- **Excerpted passage**:
* * *

Joseph Foulke (1786-1863) was the son of Hugh and Ann Foulke, descended from one of the most "famous" early families in Lower Gwynedd. He conducted a private school in Gwynedd for boys. Before he became a teacher, he was a minster for more than 40 years.
During his life he learned the trade of a wheelwright, and he was about to pursue his career on that until he turned to teaching. In 1811, Joseph took charge at the Friends' School in Plymouth Township, and stayed there for 6 years. He taught one year at Upper Dublin. In autumn 1818, Joseph established a boarding school for young men and boys. His school was a success. In 1860, the school was turned over to his sons Daniel and Joseph, Jr., and his nephew Hugh, Jr., who took over as the principal of the boarding school. Soon after the school closed down.
The school once stood on Joseph's property on Bethlehem Pike near Spring House.
Joseph's nephew, and Daniel and Joseph Jr.'s cousin, Dr. John L. Foulke, was one of his students at Gwynedd Boarding School.

* * *

- **Information shown**:

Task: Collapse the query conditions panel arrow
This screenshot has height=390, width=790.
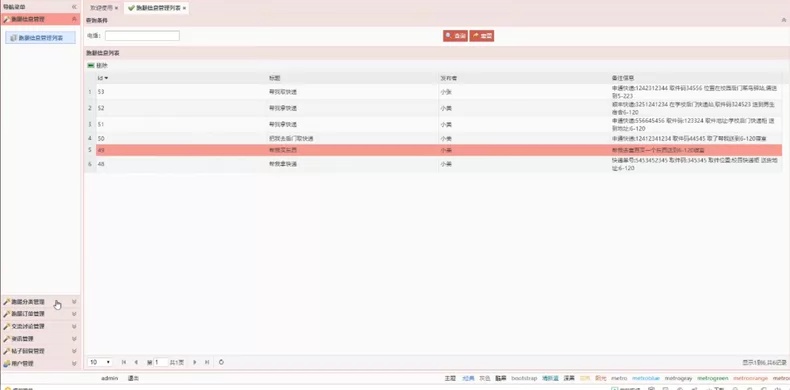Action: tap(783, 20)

* * *

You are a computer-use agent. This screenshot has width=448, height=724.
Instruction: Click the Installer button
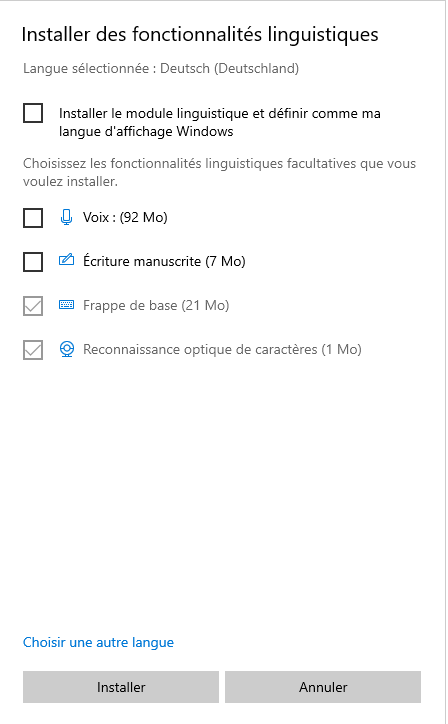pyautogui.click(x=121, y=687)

* * *

- **Prompt A**:
Reproduce the stretch of the Joseph Foulke passage from "The school once" through "Gwynedd Boarding School.".
- **Prompt B**:
Please say whether each statement agrees with the Joseph Foulke passage. Answer yes or no and quote the deciding words. (i) Joseph took charge at the Friends' School in Plymouth Township in 1811. (ii) He taught two years at Upper Dublin. (iii) The school stood on Bethlehem Pike near Spring House.
- **Prompt C**:
Carry on the Joseph Foulke passage, starting after its last sentence.

- **Exercise result A**:
The school once stood on Joseph's property on Bethlehem Pike near Spring House.
Joseph's nephew, and Daniel and Joseph Jr.'s cousin, Dr. John L. Foulke, was one of his students at Gwynedd Boarding School.

- **Exercise result B**:
(i) Yes: "In 1811, Joseph took charge at the Friends' School in Plymouth Township"
(ii) No: "He taught one year at Upper Dublin."
(iii) Yes: "The school once stood on Joseph's property on Bethlehem Pike near Spring House."

- **Exercise result C**:
Joseph's namesake son Joseph (1827-?) was also one of his students. Interestingly enough, like his cousin John, he was also a physician. He graduated from University of Pennsylvania's medical school in 1854, and began practice in Philadelphia. He stayed there until 1857 when he travelled to Europe and attended medical schools in Paris and London. He resumed practice in the US in 1859 at Buckingham, PA.
His first case was puerperal eclampsia where he bled* freely, leading to a successful treatment.
*NOTE: Bloodletting was a common practice in the medical field during the 18th century. Benjamin Rush was known to bled his patients.
From 1848-1852, Joseph Jr. was the principal of Gwynedd Boarding School. Following his father's footsteps, he performed astronomical calculations for "Friends' Almanac."
In 1836, Joseph travelled to Washington D.C. with the Philadelphia Yearly Meeting to influence Congress against the admission of Arkansas as a slave state.
Joseph also wrote a memoir of Jacob Ritter, a Revolutionary War Solider.
His family (including his wife and his sons Daniel and Joseph, Jr.) were featured on the 1850 census data.
I did 2 posts about the Foulke family, and for some reason, I forgot to mention about this person. It's possibly because I was focused on the "famous" relatives of the Foulke family. But, since this is back-to-school season, I'm given a second chance to talk about the other relative in the Foulke Family.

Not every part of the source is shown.